Is the function
$$f(x)=\frac{x-2}{x(x-2)}$$
continuous?
I'm in high school and calculus is something that is not yet very comfortable to me. I read that we call this function continuous in its domain.
What does it exactly mean, because…
The points $0, 2$ are clearly not in its domain, so the definition of continuous function seems a bit weird $\lim_{x \to a^+}f(x) = \lim_{x \to a^-}f(x) = f(a) $ but for points $0,2,$ $\;f(a)$ is not valid as they are not in the domain, so how are we checking the continuity there. Also by this definition, any function of form $\frac{anything}{0}$ is continuous then…
Also it seems a bit counter intuitive as at $0,\;$ $\lim_{x \to 0^+}f(x) =\infty, \lim_{x \to 0^-}f(x) = -\infty $ and yet we are calling it continouos.
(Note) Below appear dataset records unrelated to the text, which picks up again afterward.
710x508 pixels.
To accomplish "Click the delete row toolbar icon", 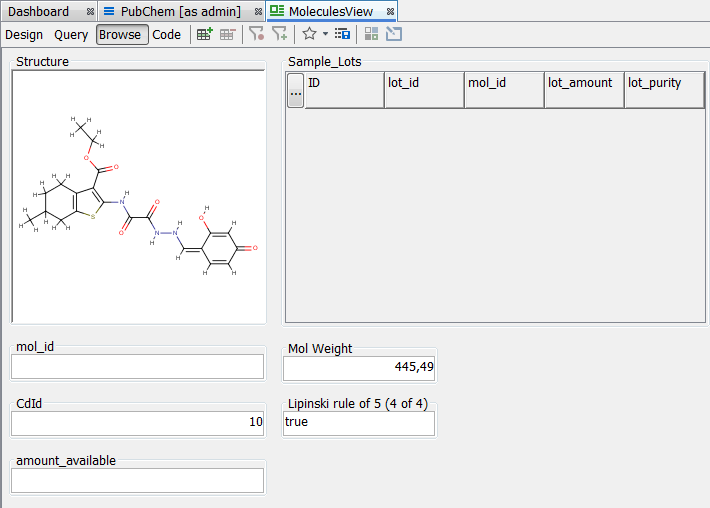I will point(228,34).
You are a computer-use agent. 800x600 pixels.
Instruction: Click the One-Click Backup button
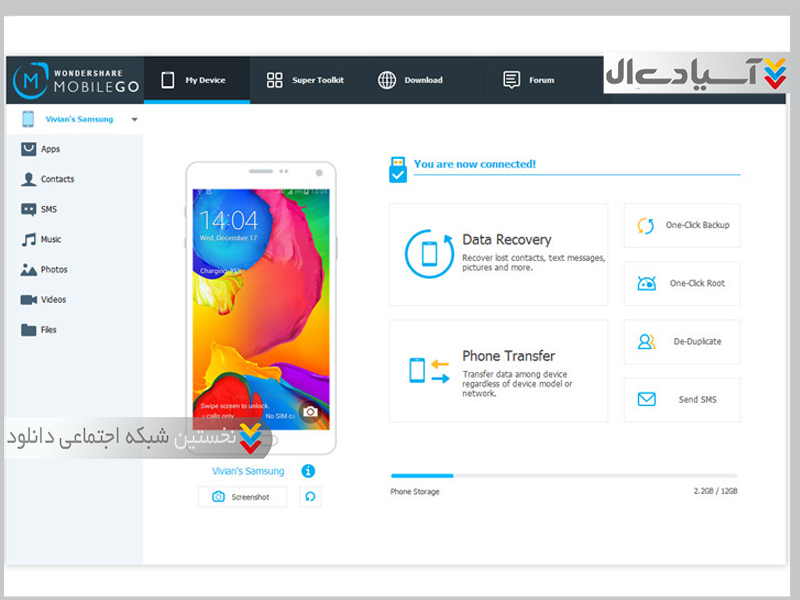[x=682, y=225]
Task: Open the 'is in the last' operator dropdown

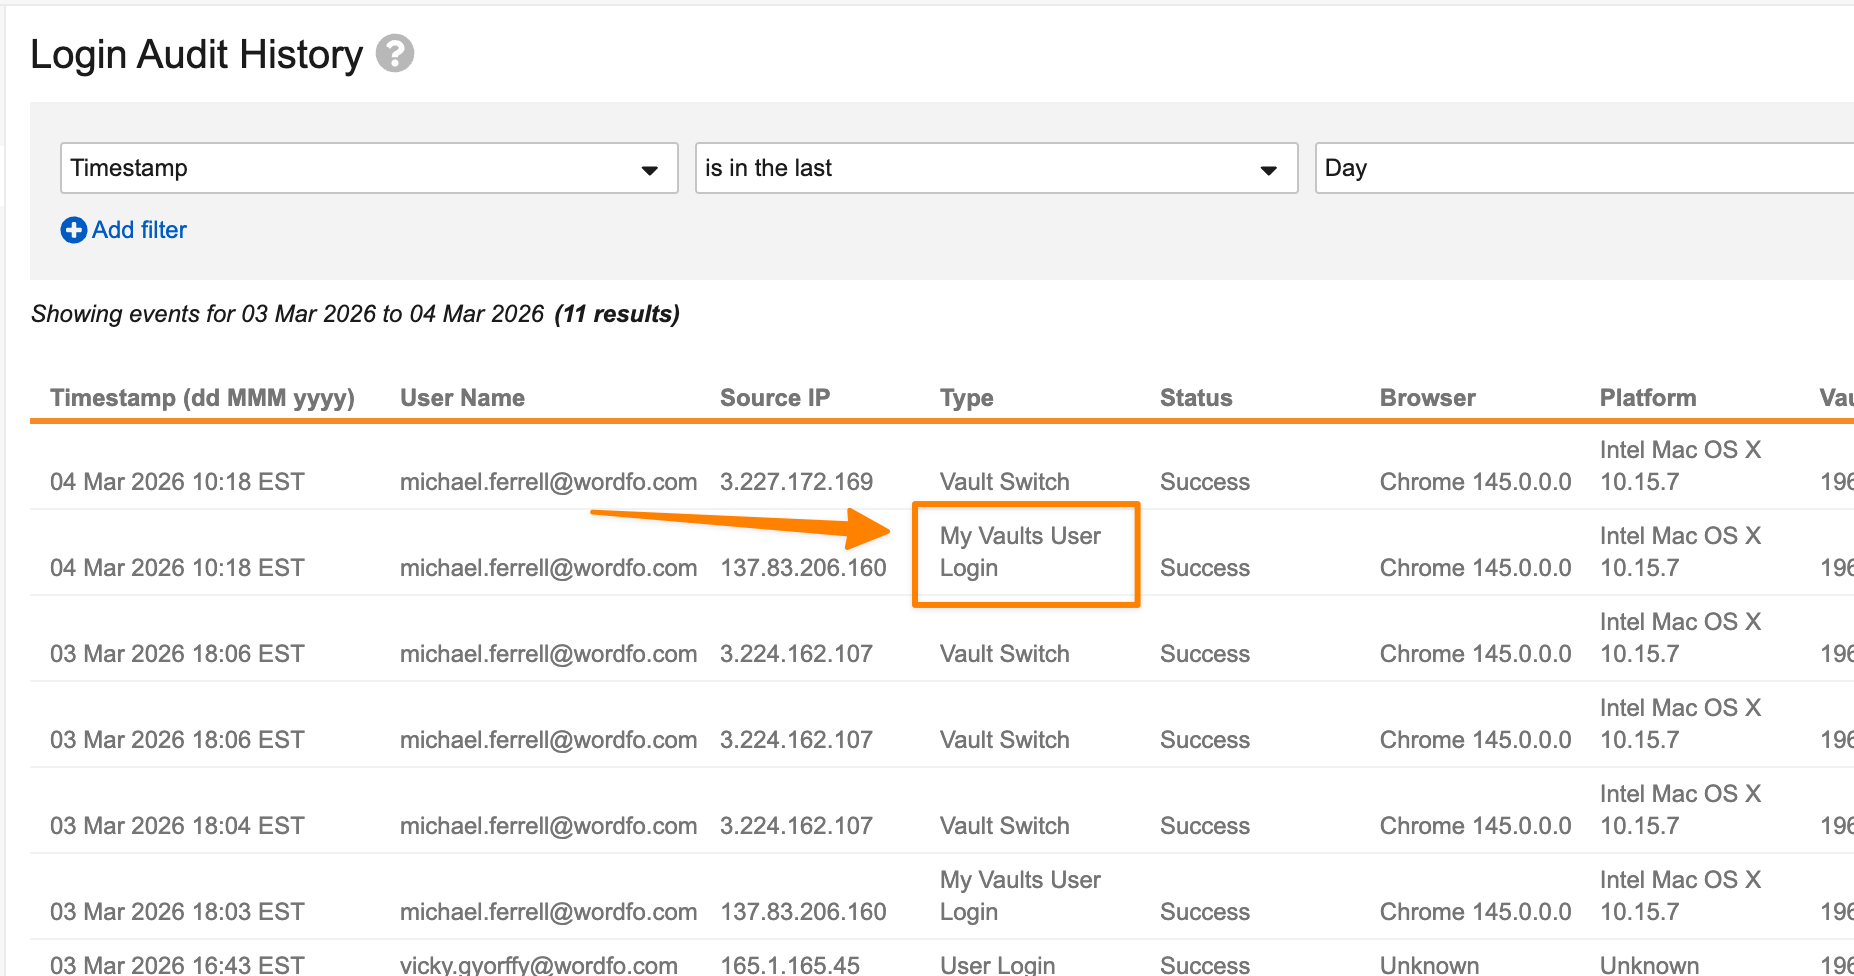Action: click(x=995, y=168)
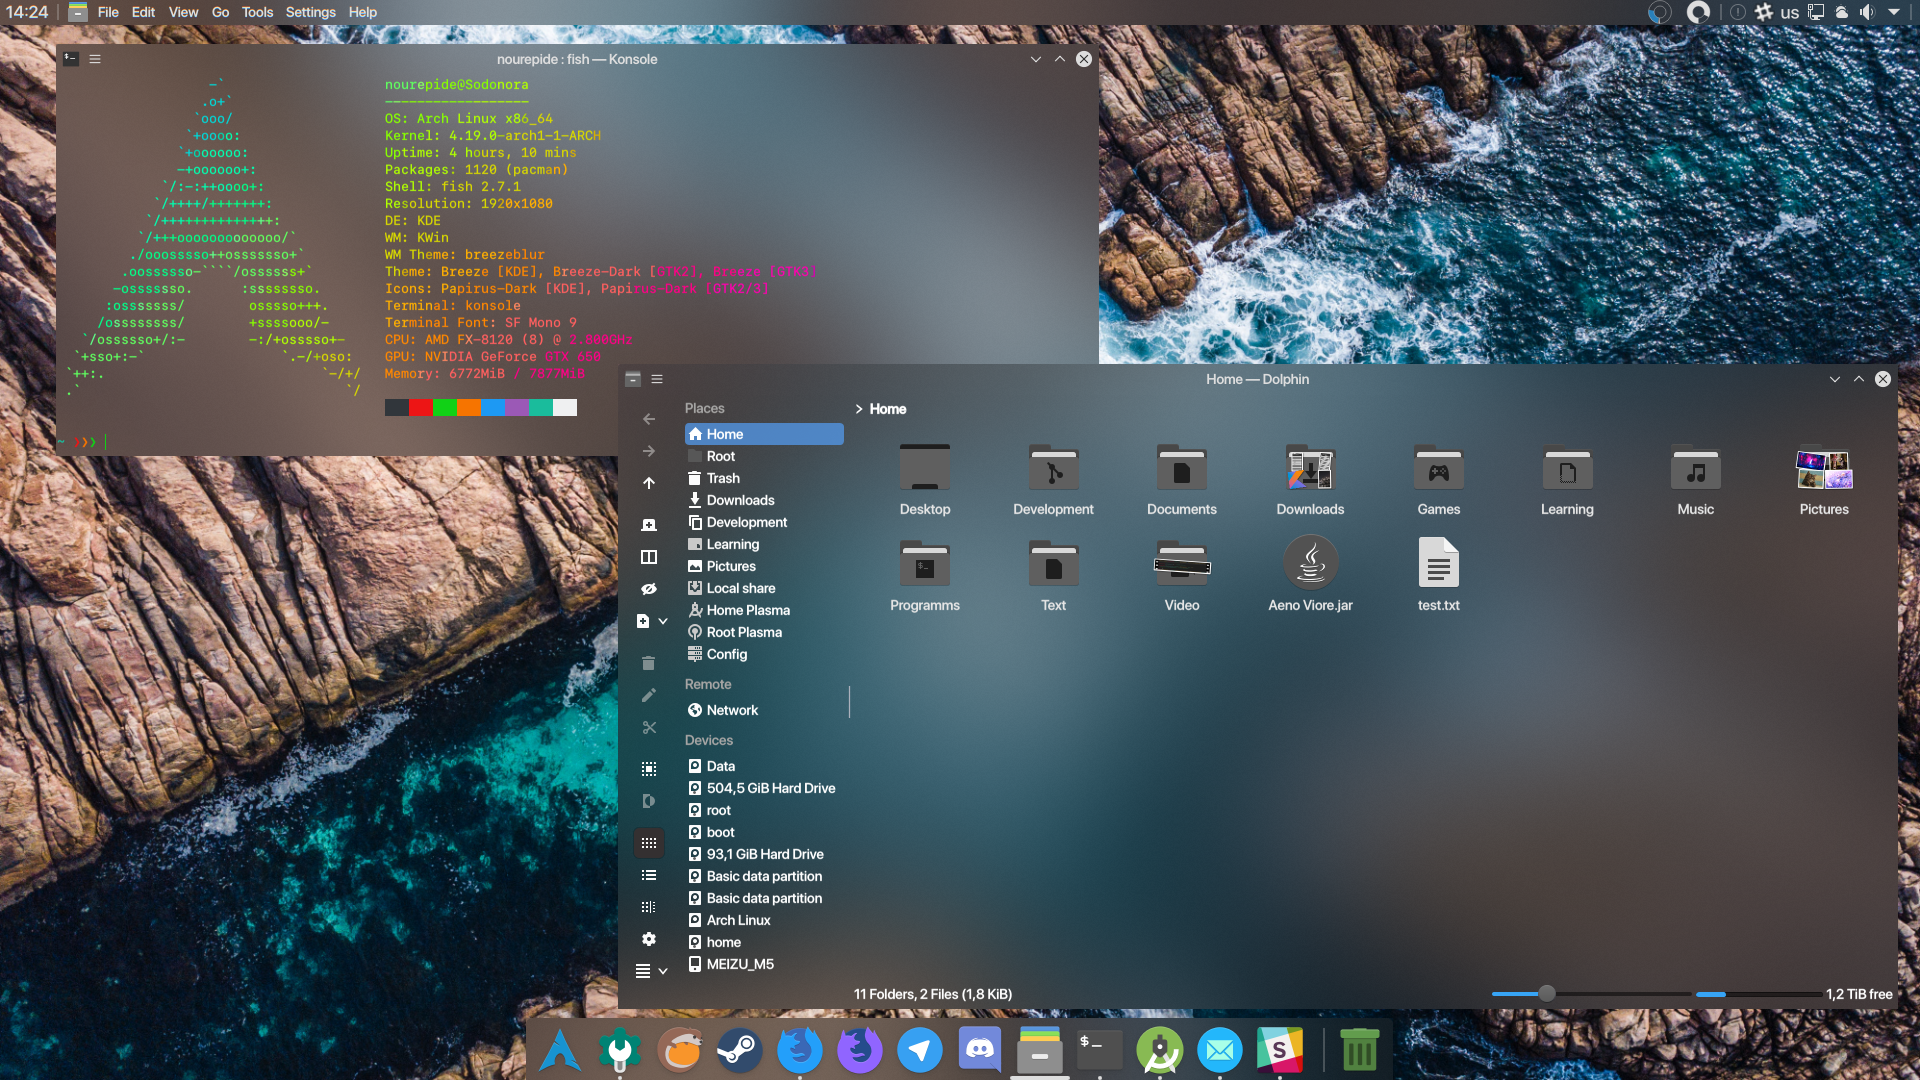Toggle split view in Dolphin
The height and width of the screenshot is (1080, 1920).
click(649, 557)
Also what exactly is the difference between a "function being continouos" and a "function being continouos in its domain".
Best Answer
You are correct. The function is continuous, but the idea of continuity only applies at points in the domain. The points $0$ and $2$ are not in the domain.
You are also right to be "worried" about those points.
The function can be extended to a function $\hat{f}$ including $2$ in its domain (you must decide how to define $\hat{f}(2)$ in that case; the only value that results in a function that is still continuous is to define $\hat{f}(2)=\tfrac12$).
You can also extend this to an even larger extension $f^*$ which includes $0$ in its domain, but it will not be continuous no matter how you define $f^*(0)$ for the reasons you point out.
Part of what you should take away from this is that the domain needs to be explicit before you can say whether a function is continuous. A function can be discontinuous, but restricting its domain can result in a continuous function. And a function can be continuous, but it can have continuous or discontinuous extensions. The extensions/restrictions really are different functions.